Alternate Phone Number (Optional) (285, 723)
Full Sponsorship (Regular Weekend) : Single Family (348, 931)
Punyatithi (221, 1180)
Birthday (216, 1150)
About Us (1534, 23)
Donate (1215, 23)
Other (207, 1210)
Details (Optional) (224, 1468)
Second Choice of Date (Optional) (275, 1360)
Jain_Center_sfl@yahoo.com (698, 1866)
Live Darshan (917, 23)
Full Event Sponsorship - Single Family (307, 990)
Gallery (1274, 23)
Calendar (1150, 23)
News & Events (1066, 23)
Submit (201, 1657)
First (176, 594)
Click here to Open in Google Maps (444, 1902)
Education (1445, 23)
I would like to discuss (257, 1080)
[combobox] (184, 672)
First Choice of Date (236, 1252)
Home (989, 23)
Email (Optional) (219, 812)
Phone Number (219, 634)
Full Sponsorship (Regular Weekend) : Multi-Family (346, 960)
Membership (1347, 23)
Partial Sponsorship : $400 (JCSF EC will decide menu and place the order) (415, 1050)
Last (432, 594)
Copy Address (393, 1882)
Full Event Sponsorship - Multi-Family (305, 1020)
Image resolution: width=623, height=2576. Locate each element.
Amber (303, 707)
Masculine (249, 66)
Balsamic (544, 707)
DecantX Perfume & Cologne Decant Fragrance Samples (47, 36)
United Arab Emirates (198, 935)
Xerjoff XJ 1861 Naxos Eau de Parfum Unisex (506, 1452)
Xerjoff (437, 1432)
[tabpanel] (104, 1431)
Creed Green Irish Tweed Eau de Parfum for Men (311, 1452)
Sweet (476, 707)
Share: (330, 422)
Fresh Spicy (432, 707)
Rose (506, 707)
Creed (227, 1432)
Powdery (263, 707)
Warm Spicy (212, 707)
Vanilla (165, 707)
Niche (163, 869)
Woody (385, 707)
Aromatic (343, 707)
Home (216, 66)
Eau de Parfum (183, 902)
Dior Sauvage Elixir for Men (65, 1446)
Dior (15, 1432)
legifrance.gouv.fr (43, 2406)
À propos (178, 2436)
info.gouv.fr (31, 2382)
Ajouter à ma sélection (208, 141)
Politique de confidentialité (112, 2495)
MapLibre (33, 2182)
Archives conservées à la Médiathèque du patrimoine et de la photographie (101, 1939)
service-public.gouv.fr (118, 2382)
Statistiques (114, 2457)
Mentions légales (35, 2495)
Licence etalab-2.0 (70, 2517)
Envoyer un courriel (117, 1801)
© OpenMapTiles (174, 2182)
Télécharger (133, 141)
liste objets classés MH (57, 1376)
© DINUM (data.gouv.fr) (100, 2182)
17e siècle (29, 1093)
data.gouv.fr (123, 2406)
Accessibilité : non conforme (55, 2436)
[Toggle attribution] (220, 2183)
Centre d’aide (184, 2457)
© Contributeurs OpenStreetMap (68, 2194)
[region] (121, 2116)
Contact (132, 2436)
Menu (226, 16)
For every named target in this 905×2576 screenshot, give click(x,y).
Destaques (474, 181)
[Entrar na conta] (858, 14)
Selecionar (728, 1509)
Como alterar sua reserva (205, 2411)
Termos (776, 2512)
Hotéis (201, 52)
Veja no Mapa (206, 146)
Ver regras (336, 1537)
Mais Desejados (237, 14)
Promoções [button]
◆ ◆ ◆ ◆ ◆
Looking at the data above, write out exactly the lines that start at the one containing "Fresh Spicy (432, 707)" and end at the one containing "Dior (15, 1432)"; include both and nothing beyond.

SOLUTION:
Fresh Spicy (432, 707)
Rose (506, 707)
Creed (227, 1432)
Powdery (263, 707)
Warm Spicy (212, 707)
Vanilla (165, 707)
Niche (163, 869)
Woody (385, 707)
Aromatic (343, 707)
Home (216, 66)
Eau de Parfum (183, 902)
Dior Sauvage Elixir for Men (65, 1446)
Dior (15, 1432)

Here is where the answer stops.